Location
- 931 Broadview Drive North Vancouver, British Columbia, V7H 2E9 Canada

Information
- School type: Public, high school
- Founded: 1961
- School board: School District 44 North Vancouver
- Superintendent: Pius Ryan
- Area trustee: George Tsiakos
- Grades: 8-12
- Enrollment: 950 (2007)
- Language: English and French immersion
- Area: North Vancouver - Seymour
- Colours: Green and gold
- Mascot: Wolves
- Team name: Wolves
- Website: nvsd44.bc.ca

= Windsor Secondary School =

School in North Vancouver, British Columbia, Canada

Windsor Secondary School is a high school in North Vancouver, British Columbia, Canada.

==Description==
Founded in 1961, Windsor Secondary School has an enrollment of 950 students as of 2007. In 2009, Windsor introduced a French immersion program.

Windsor Secondary is constructed entirely out of steel and concrete and consists of six floors, along with three additional wings. It also has an artificial turf field and 'the Windsor Bubble', which is an outdoor field inside a sort of white 'bubble', hence the name.

==Sports==

Windsor is known for its AA senior football team,the "Wolves" (formerly "Dukes"), who have been successful in recent years, as well as the junior team, which won AA Provincial Championships in 2008 and 2015. The Senior Dukes brought back another championship to Windsor with their historic 2017 Season going undefeated (10-0) and setting a Windsor record for the highest-scoring game by defeating the Ballenas Whalers 61–14. The Dukes beat the Abbotsford Panthers 44–29 in the 2017 Subway Bowl with the majority of their roster winning their second provincial title. and hinted at the possibility of them being one of the greatest AA teams in history. They also have multiple other strong sports teams and programs, including gymnastics, ultimate frisbee, mountain biking, skiing/snowboarding, hockey, and wrestling.

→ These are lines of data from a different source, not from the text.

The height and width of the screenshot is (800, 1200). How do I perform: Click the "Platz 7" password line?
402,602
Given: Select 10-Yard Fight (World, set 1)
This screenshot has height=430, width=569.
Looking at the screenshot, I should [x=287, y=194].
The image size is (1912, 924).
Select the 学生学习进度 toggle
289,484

In 2023, the school began changing its athletics identity from "Dukes" to "Wolves" as part of its reconciliation efforts, working closely with the Tsleil-Waututh Nation, who cited the name's colonial and imperial connotations. The Windsor Wolves identity was introduced in 2023, with teams transitioning to the new uniforms and branding over the following years.

==Programs==

The school holds a Hockey Academy program, where students can build their hockey skills. This course replaces Physical Education.

In 2012, a Soccer Academy was introduced which allows students to build upon their soccer skills instead of taking the standard physical education curriculum, much like the Hockey Academy program.

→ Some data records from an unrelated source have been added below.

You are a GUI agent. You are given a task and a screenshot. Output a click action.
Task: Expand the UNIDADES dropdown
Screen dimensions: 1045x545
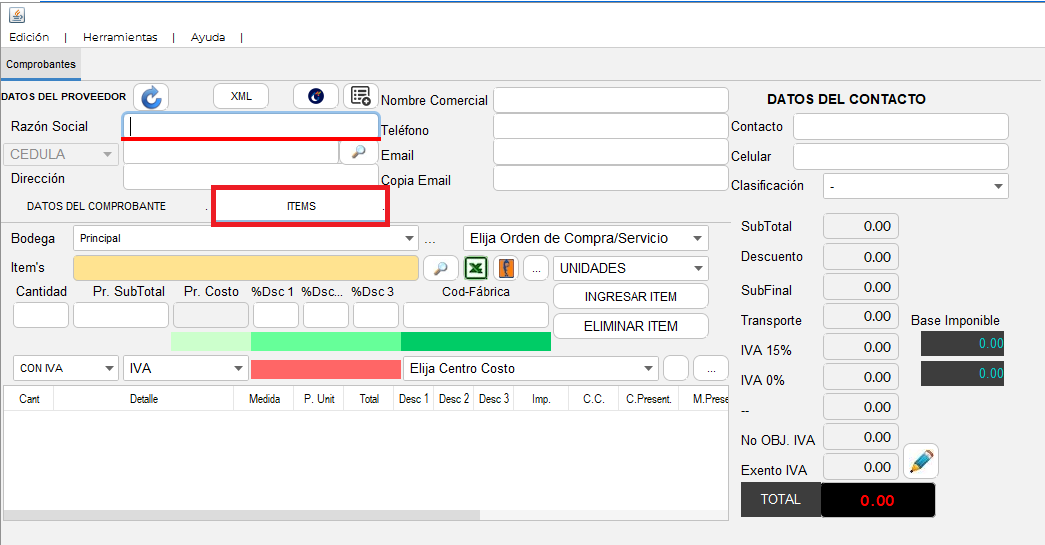point(630,269)
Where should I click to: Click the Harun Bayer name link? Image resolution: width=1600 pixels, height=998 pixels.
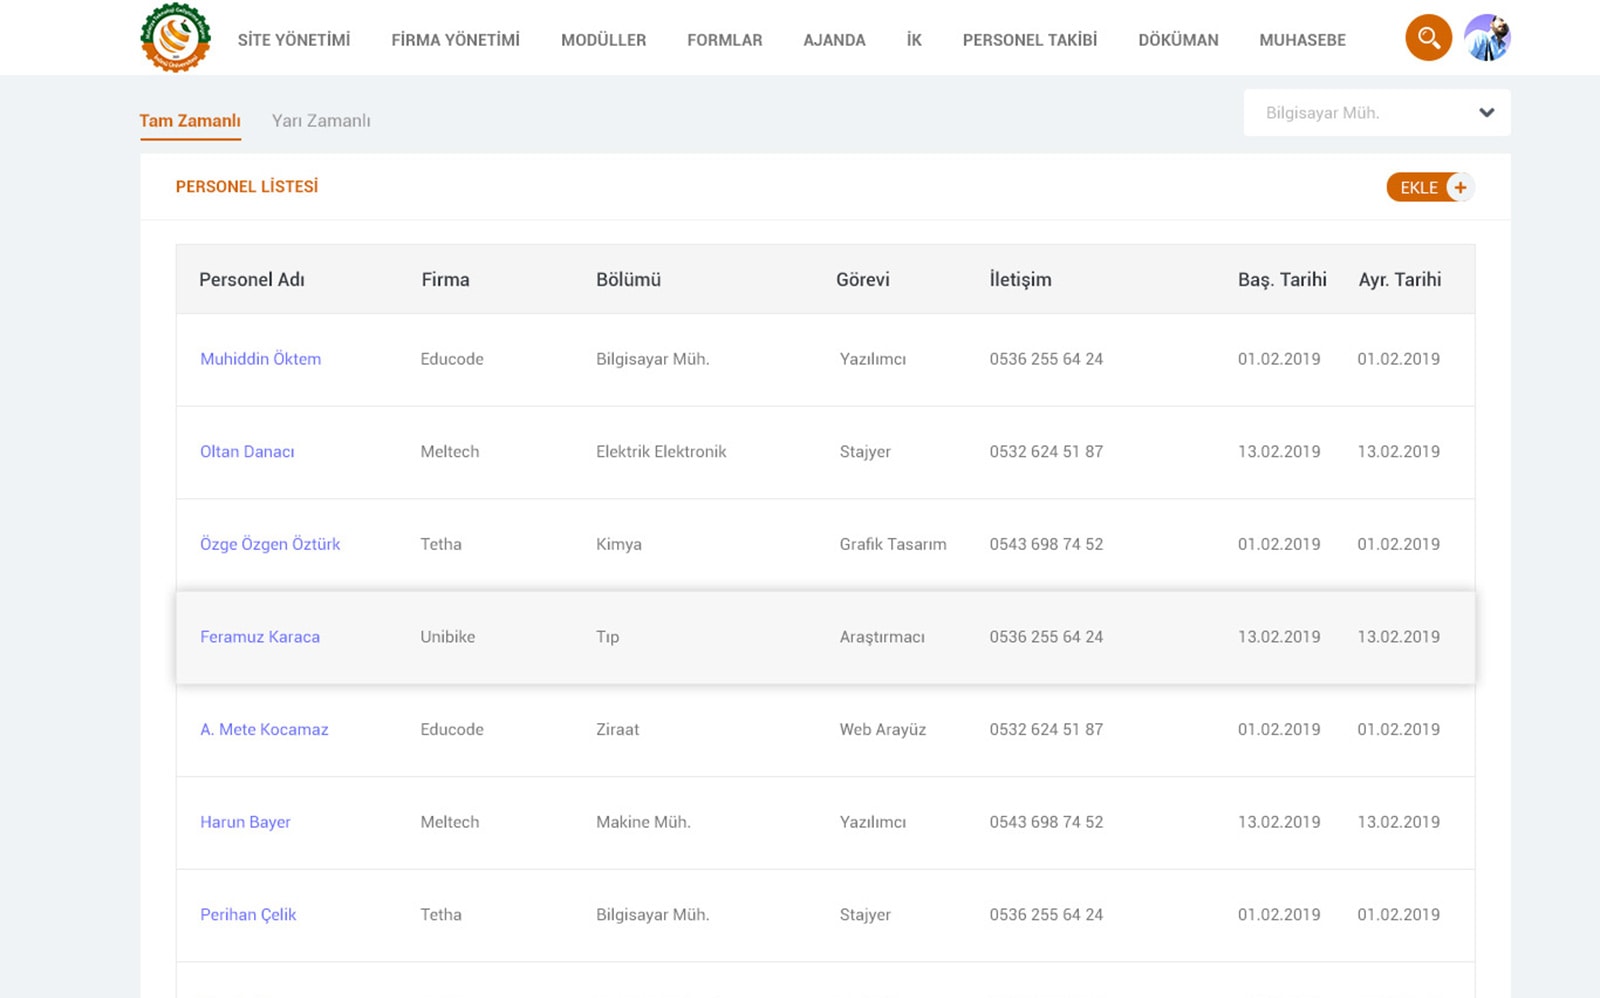[245, 822]
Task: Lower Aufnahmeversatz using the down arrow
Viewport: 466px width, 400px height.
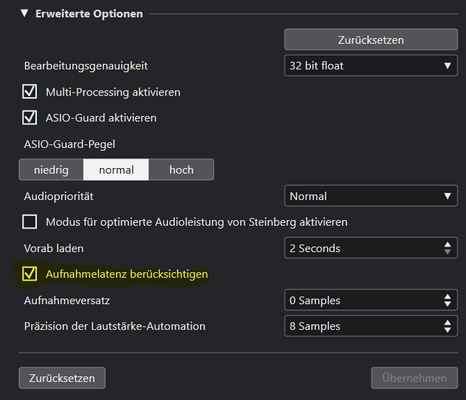Action: click(447, 304)
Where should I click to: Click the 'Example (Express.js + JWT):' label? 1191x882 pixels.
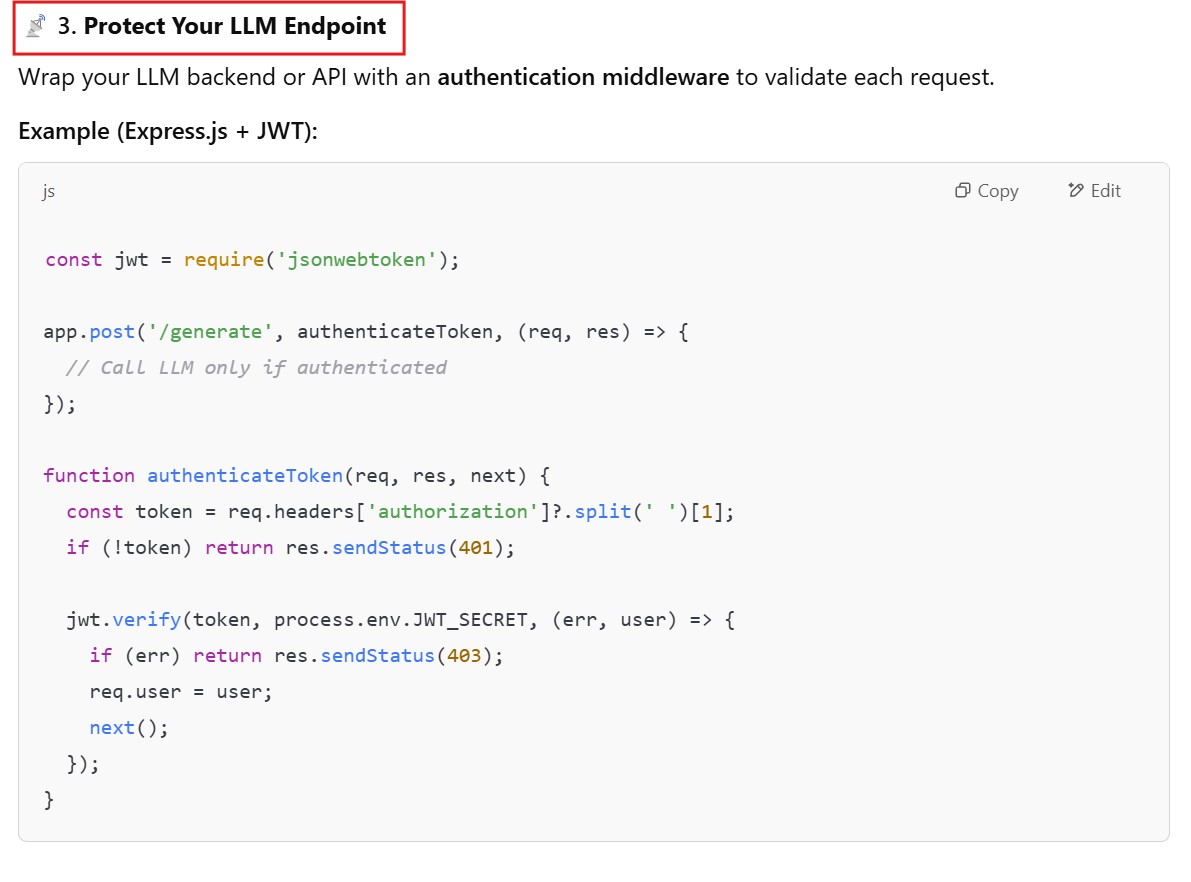pos(168,131)
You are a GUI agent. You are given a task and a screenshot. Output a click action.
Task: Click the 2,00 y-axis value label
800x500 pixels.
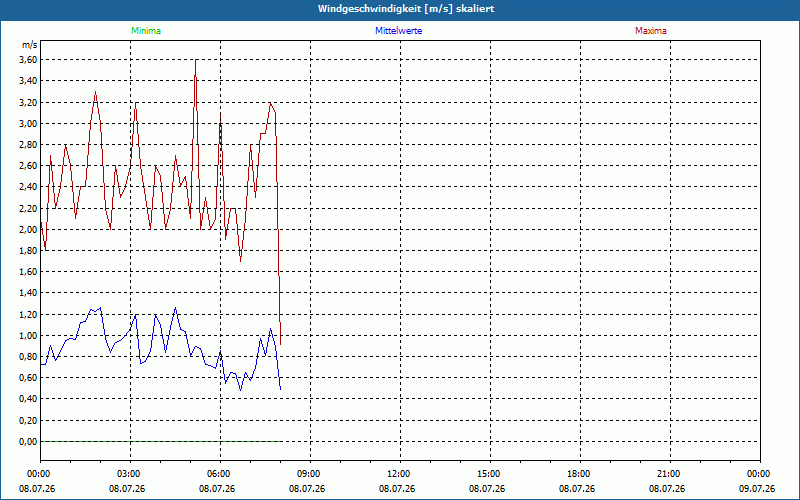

Windsor also has a "Peak Performance Program" for high performance athletes. This allows athletes to attend 3 classes a day instead of 4, and leave at 12:50 to train in their sport of choice. This process requires a letter from the sporting organization the student plays for, verifying their enrollment, as well as acceptance from the school.

Windsor's music program is one of the city's strongest. About 1 out of every 3 students are in either band or choir, and the Jazz Band has consistently ranked highly at competitions and festivals.